Willfried Schmitz, Feelgood Manager @ BSfrS – 09.06.2026 16:11
Nach sieben Monaten intensiver Beratertätigkeit, drei Kickoff-Workshops und einer Abschlusspräsentation mit 84 Folien hat die BSfrS offiziell bestätigt: Das Projekt wurde erfolgreich abgeschlossen. Was genau erreicht wurde, lässt sich zum gegenwärtigen Zeitpunkt nicht abschließend beurteilen, da die zuständige Projektmanagerin das Unternehmen verlassen hat und ihre Zugangsdaten nicht übergeben wurden.

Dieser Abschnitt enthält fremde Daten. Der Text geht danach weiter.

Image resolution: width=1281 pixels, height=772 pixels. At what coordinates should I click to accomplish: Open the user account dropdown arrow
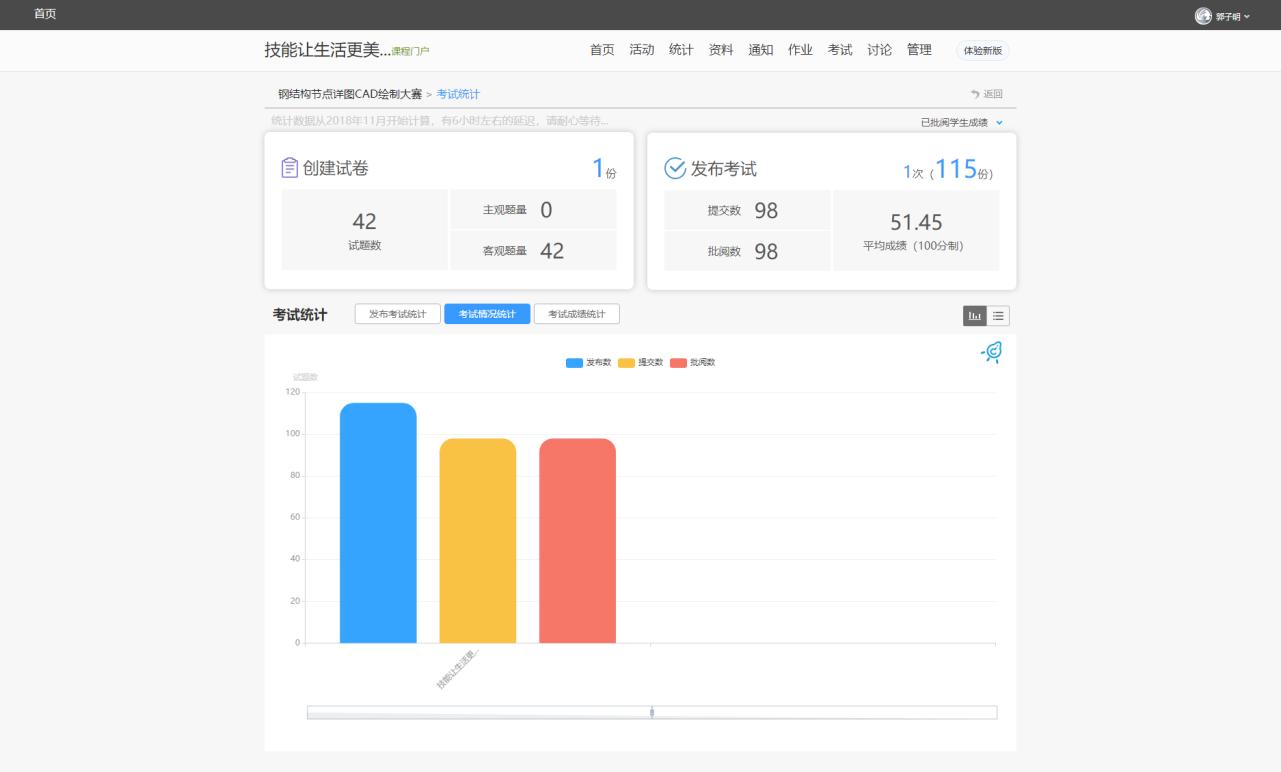click(x=1246, y=16)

Für die BSfrS ist das kein Problem, sondern ein Qualitätsmerkmal. „Ein Projekt, das niemand mehr rekonstruieren kann, ist ein Projekt, das niemand mehr kritisieren kann", heißt es im internen Abschlussbericht, der in einem lokalen Ordner ohne Netzwerkzugang gespeichert ist.
Besonders positiv hervorgehoben wird die konsequente Umsetzung rautavistischer Kernprinzipien: Alle kritischen Entscheidungen wurden in einem Slack-Workspace dokumentiert, dessen kostenloser Plan nach 90 Tagen den Nachrichtenverlauf ausblendete. Die Anforderungen wurden in drei parallelen Versionen gepflegt, die sich in einem entscheidenden Punkt widersprachen, der nie eindeutig benannt wurde. Das Endprodukt wurde produktiv geschaltet, bevor die Datenschutzprüfung abgeschlossen war - ein Schritt, der intern als „proaktive Compliance-Lernkurve" bezeichnet wird.
Der Kunde, dessen Name im Abschlussbericht unter drei verschiedenen Schreibweisen geführt wird, hat auf eine Stellungnahme verzichtet. Laut BSfrS ist das ein deutliches Zeichen der Zufriedenheit.
Das Projekt wird in der nächsten Ausgabe des nicht erscheinenden BSfrS-Newsletters als Referenzprojekt geführt werden.